7 amazing ways to apply deep learning
Estimating human poses in real time
Launched in 2016, this convolutional neural network-based tool detects human figures in a video and estimates their pose in real time. The research team at Carnegie-Mellon University has published the OpenPose library and is constantly improving it. Besides recognizing body poses, the system can now estimate hand positions and facial expressions using 135 key points. We can even obtain 3D models using multiple views of the same scene. This technology will no doubt find its way to the field of motion-capture for film production.
⇨ GitHub, “Realtime Multi-Person Pose Estimation.”
⇨ GitHub, “OpenPose.”
Making medical diagnoses
In London, DeepMind researchers worked with doctors from the Moorfields Eye Hospital to create an artificial intelligence tool able to accurately diagnose some 50 eye diseases. This was accomplished by using optical coherence tomography to digitize 3D images of the interior of the eye. The system was “trained” using some 15,000 eye images from 7,500 patients, along with doctors’ diagnoses. Preliminary results show that the program can reach the same diagnosis as human doctors in 94% of cases. Researchers hope that the tool will soon be able to help doctors rapidly process scans to detect which patients need urgent care.
⇨ DeepMind, “A major milestone for the treatment of eye disease.”
Becoming a Breakout superhero
Before it beat Go champions with AlphaGo, DeepMind developed a program using Deep Reinforcement Learning to become a super-human champion of Breakout, the classic Atari 2,600 arcade game. The program was given no information on how the game worked; it was simply told that the goal was to get the highest score possible. It eventually figured out how to score points, and two hours later, it had reached the expert level using its self-learning capabilities to discover a winning strategy.

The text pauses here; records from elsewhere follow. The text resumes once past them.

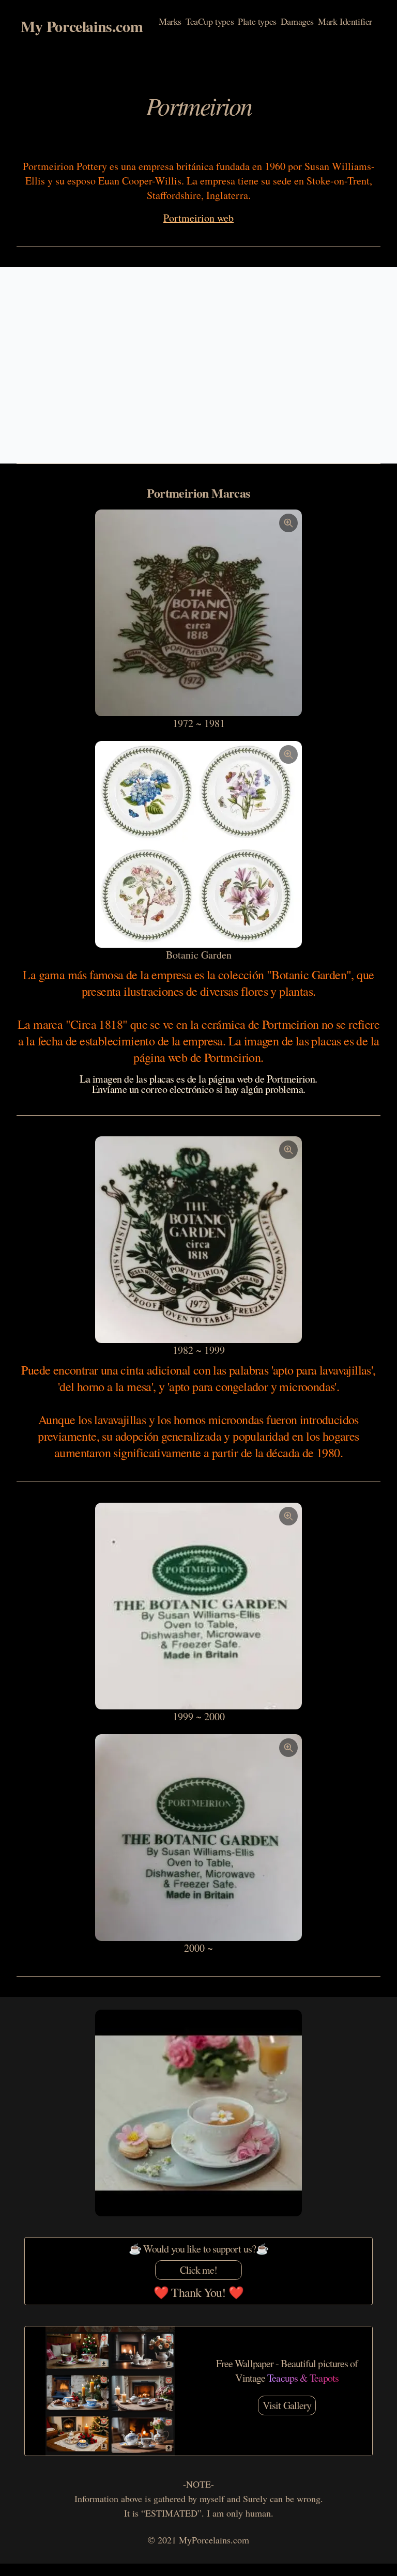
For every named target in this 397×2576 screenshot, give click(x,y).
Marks (170, 22)
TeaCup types (210, 22)
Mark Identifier (345, 22)
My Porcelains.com (82, 26)
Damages (297, 22)
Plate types (257, 22)
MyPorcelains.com (214, 2540)
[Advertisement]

⇨ The New Yorker, “Artificial Intelligence Goes to the Arcade.”
Composing like Chopin
Francesco Marchesani of Torino Polytechnic University fed a recurrent neural network with MIDI files of Frederic Chopin’s pieces for piano. The results are by no means masterpieces, but they definitely sound like Chopin. Research in algorithmic composition has gone one step further, it is no longer a matter of copying a style in a statistical manner, but of producing truly innovative and original pieces.
⇨ Artists and Machine Intelligence, “Neural Nets for Generating Music.”
A team of researchers from the Department of Computer Science at Oxford University has devised a lip-reading system that far surpasses the performance of human lip-reading experts and existing systems. The program does have its limits: speakers must face the camera squarely and their face must be brightly lit. But the team hopes to improve the tool to turn it into a useful aid for the deaf and hard of hearing.
⇨ University of Oxford, Department of Computer Science, “LipNet AI takes lip reading into the future.”
Colorizing photos and videos
Based on convolutional neural networks, this program developed by researchers at Tokyo’s Waseda University can realistically colorize images at any resolution, unlike current approaches that are based on ConvNets. It works just as well on modern B&W photos as on century-old images.
⇨ Satoshi Iizuka, Edgar Simo-Serra, Hiroshi Ishikawa, “Let there be Color! .”
⇨ Gustav Larsson, Michael Maire, Gregory Shakhnarovich, “Learning Representations for Automatic Colorization.”
Putting words in people’s mouths
Researchers at the University of Washington created a program that converts an audio file into mouth motions, then pastes these movements into existing videos. The final result is a video where speakers look like they’re saying something other than what they actually said. The example provided using Barack Obama is astonishing and even alarming. It’s a matter of time before “fake news” producers combine a voice-synthesizing tool with a video processing tool … with all of its devastating consequences. The researchers explained that they used clips of Obama because of the wide availability of high-quality videos of the former President, which eases the training of the neural network.
⇨ Supasorn Suwajanakorn, Steven M. Seitz, Ira Kemelmacher-Shlizerman, “Synthesizing Obama: Learning Lip Sync from Audio.”